Entries on target coordinates
········

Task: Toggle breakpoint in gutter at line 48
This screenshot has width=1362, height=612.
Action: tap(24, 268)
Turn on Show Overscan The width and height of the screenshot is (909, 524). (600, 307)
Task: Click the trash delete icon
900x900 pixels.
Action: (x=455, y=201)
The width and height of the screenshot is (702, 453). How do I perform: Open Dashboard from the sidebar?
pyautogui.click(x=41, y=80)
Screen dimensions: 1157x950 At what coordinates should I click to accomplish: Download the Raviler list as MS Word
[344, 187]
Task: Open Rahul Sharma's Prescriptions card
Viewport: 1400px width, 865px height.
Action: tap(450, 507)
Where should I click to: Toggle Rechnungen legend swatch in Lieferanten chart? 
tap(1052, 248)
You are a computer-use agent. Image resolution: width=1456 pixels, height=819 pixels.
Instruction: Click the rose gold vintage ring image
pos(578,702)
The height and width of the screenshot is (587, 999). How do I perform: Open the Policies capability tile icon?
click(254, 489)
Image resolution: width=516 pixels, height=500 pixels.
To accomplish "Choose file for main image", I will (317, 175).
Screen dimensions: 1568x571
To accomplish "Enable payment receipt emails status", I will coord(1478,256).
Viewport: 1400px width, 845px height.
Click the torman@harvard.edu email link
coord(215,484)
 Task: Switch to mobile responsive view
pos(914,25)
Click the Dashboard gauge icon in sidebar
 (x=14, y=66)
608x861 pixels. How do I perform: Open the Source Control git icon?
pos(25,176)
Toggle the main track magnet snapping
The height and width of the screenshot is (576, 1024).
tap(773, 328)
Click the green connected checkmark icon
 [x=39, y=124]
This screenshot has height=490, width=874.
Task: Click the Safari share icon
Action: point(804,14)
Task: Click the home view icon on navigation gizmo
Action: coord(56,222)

········

What to do:
Copy the items above word for word, beginning at the line containing "The width and height of the screenshot is (702, 453)." and ending after the line containing "tap(773, 328)".

Written response:
The width and height of the screenshot is (702, 453). How do I perform: Open Dashboard from the sidebar?
pyautogui.click(x=41, y=80)
Screen dimensions: 1157x950 At what coordinates should I click to accomplish: Download the Raviler list as MS Word
[344, 187]
Task: Open Rahul Sharma's Prescriptions card
Viewport: 1400px width, 865px height.
Action: tap(450, 507)
Where should I click to: Toggle Rechnungen legend swatch in Lieferanten chart? 
tap(1052, 248)
You are a computer-use agent. Image resolution: width=1456 pixels, height=819 pixels.
Instruction: Click the rose gold vintage ring image
pos(578,702)
The height and width of the screenshot is (587, 999). How do I perform: Open the Policies capability tile icon?
click(254, 489)
Image resolution: width=516 pixels, height=500 pixels.
To accomplish "Choose file for main image", I will (317, 175).
Screen dimensions: 1568x571
To accomplish "Enable payment receipt emails status", I will coord(1478,256).
Viewport: 1400px width, 845px height.
Click the torman@harvard.edu email link
coord(215,484)
 Task: Switch to mobile responsive view
pos(914,25)
Click the Dashboard gauge icon in sidebar
 (x=14, y=66)
608x861 pixels. How do I perform: Open the Source Control git icon?
pos(25,176)
Toggle the main track magnet snapping
The height and width of the screenshot is (576, 1024).
tap(773, 328)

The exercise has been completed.